Nadine se bat souvent avec Roberta dans ma tête.
Roberta engueule Nadine, cette oie blanche sans cervelle.
Nadine traite Roberta de camionneuse et lui dit que c'est pas comme ça qu'elle trouvera un mari.
Nadine aimerait moins travailler et avoir des enfants.
Roberta aimerait faire taire les hommes qui se la racontent au travail.
Nadine veut s'acheter des robes, Roberta lui conseille d'économiser plutôt pour s'acheter un ordi.
Nadine aimerait cuisiner plus souvent mais Roberta lui recommande d'aller au ciné le dimanche au lieu de faire des gâteaux.
Roberta pense que la femme est l'égal de l'homme.
Nadine sait bien que ce n'est pas vrai, elle déteste Isabelle Alonzo et elle apprécie qu'on lui tienne la porte.
Tout ça pour dire qu'à la fin du dîner de Saint-Valentin avec LeGrandBlond, lorsque l'addition est arrivée, mon côté Nadine n'a pas bougé le petit doigt. Après tout, c'était LeGrandBlond qui m'avait invitée, et il avait choisi l'endroit. Puis même "si on s'en fout de St Val", LeGrandBlond n'avait pas apporté une fleur, rien.
Mon côté Nadine avait tout de même espéré un petit geste...
Mon côté Roberta avait préparé un mini-cadeau pour l'égalité des sexes (un tire-bouchon design, c'est mon côté Nadine).
Point de cadeaux, même quand le Pakissauroses est passé, il l'a balayé d'un geste de main.
L'addition était bien posée sur la table, elle hurlait "Je suis lààààààà, merci de m'honorer", mais LeGrandBlond doit aussi avoir un côté Nadine, parce qu'il n'a pas bougé.

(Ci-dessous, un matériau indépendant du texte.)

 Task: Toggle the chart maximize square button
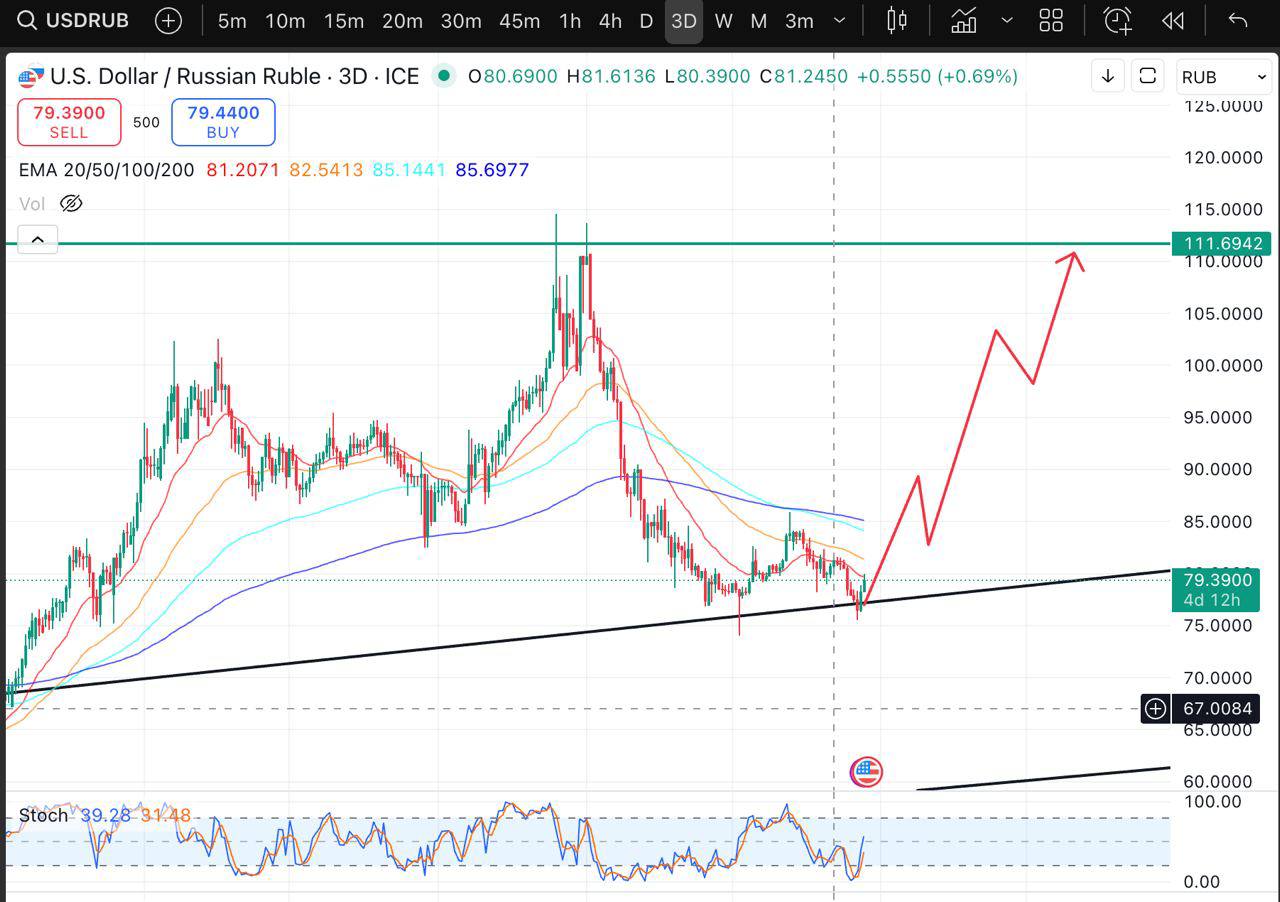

Une tension s'est installée autour de la table.
"Paie et pars fière ma Grande", m'a lancé Roberta -intérieurement.
J'allais passer à l'action quand LeGrandBlond a saisi l'addition... "Ouf", a soufflé mon côté Nadine.
"On fait moit-moit ?" a lancé le côté Grand Blond du GrandBlond.
Mon côté Nadine est resté bouche bée. Du coup, Roberta a pris le relais.
"Oui. Oui oui, pas de problème..."
Le GrandBlond m'a regardée avec un sourire en coin : "Tu le prends pas mal, hein ? Parce que je te sens froissée...Vous les femmes...Vous avez demandé l'égalité des sexes, faut assumer ! Ahahah !"
Mon côté Roberta a attrapé sans réfléchir le verre devant elle, et lui a balancé à la tronche.
Mon côté Nadine a eu les larmes au yeux et a quitté la table avec dignité.
Quant à moi, je suis restée stoïque et j'ai payé la moitié de l'addition, parce que je ne sais plus qui je suis.
En attendant, quand LeGrandBlond m'a proposé de partager avec lui un taxi, sans doute dans le but d'aller au même endroit que moi, j'ai répondu "Non, merci, j'ai mal au crâne" (excuse à la Nadine pour éviter l'accouplement hebdomadaire avec son mari), et j'ai remercié intérieureurement Roberta d'être assez indépendante pour pouvoir rentrer chez moi regarder la suite de The Wire en buvant une bonne tisane (boisson plébiscitée par mon côté Nadine).
Je sais, c'est dur avoir tant de femmes en soi, mais c'est bon d'avoir un homme foireux en moins chez soi.
Colette, Nadine et Roberta (un mix de Radio Courtoisie et des Chiennes de Garde).